In Patriotic Grace author Peggy Noonan observed that the proliferation of news media has divided us. The growth in sources of information has not made us better informed, and certainly has not made us wiser. Low priced pocket computers bring the accumulated knowledge of mankind on command to nearly everyone and provides a global microphone to anyone; both use it poorly.

In the 70’s we all watched the same news shows on the three television networks (ABC, NBC and CBS) and we all read one of a handful of similar news magazines (Time, Newsweek, U.S. News and World Report). We had the same information and while our opinions varied, they lacked the hostility that dominates the tone today. The daily local papers that unified the local communities are rapidly disappearing.

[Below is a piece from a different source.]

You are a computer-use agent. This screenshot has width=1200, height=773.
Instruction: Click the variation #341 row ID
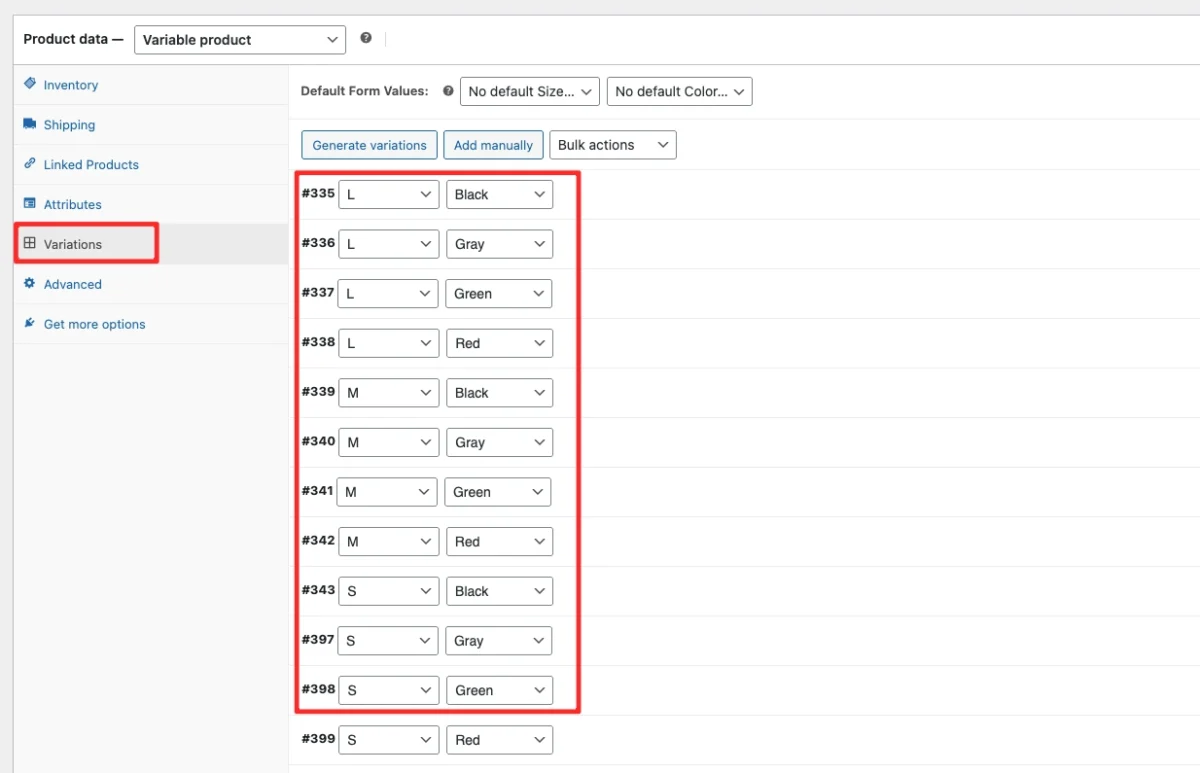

CNN introduced 24-hour news and cable greatly expanded the number of networks. Competition for viewers affected the marketing strategies of networks. The internet, blogs, and social media expanded the market in multiples.

We no longer share common narratives. In a saturated market we sort our offerings based on confirmation, not information. Conservatives watch Fox News and liberals watch MSNBC. Both sides think they own the truth, and demonize the others as ignorant, immoral, or pathological. The obsession with facts and lies obscures understanding and greater truths. Denying the validity of an opposing view relieves the burden of reason and persuasion.

Fox is not competing with MSNBC for viewers who want to be informed; it is competing with right leaning blogs, magazines and news sources for eyeballs and time. The same is true for left leaning sources.

Social media is rife with memes aiming to incite while claiming to inform. A piece of the truth can be more misleading than all of a lie, and facts can be carefully arranged to misrepresent the truth. In the face of irrefutable facts, we can still reach the wrong conclusion.

We lost understanding as we moved from information to confirmation, and we have lost civility as we moved from confirmation to outrage.

I have indulged in this descent. I am quick to post the unravelling of Jussie Smollet’s fraud, to place it in the context of an epidemic of hate crime frauds, and to analyze it as a distorted view of our society that neatly fits the narratives of people I strongly disagree with.

I shared a disproportionate number of posts on the blatant anti-Semitism of Ilhan Omar, and the moral vacuum the Democrats occupy when they cannot hold her accountable without diluting her anti-Semitism with every other hatred and refusing to hold her personally accountable for her words.

Outrage, however, will not change anyone’s mind. Democrats rationalize their transgressions away just as Republicans reframe or minimize the words and actions of Trump. She is just a minority and not representative of the party. Jussie Smollet was just an outlier (he wasn’t). Like Republicans they engage in ‘what aboutism’, never apologizing without pointing out worse transgressions on the other side.

To paraphrase George Bush, we judge ourselves by our best intentions and the opposition by their worst examples.

Outrage has replaced confirmation and information as the objective of modern journalism and social media. It is exhausting. It drowns out ideas, nuances and understanding.

How then does one separate reaction to egregious behavior such as Smollet and Omar from outrage?  It is probably a question of scale. If you are perpetually outraged it is becoming a choice and not just a reaction.  If you minimize such behaviors on your side and never miss one on the other side outrage is just a loud form of bias.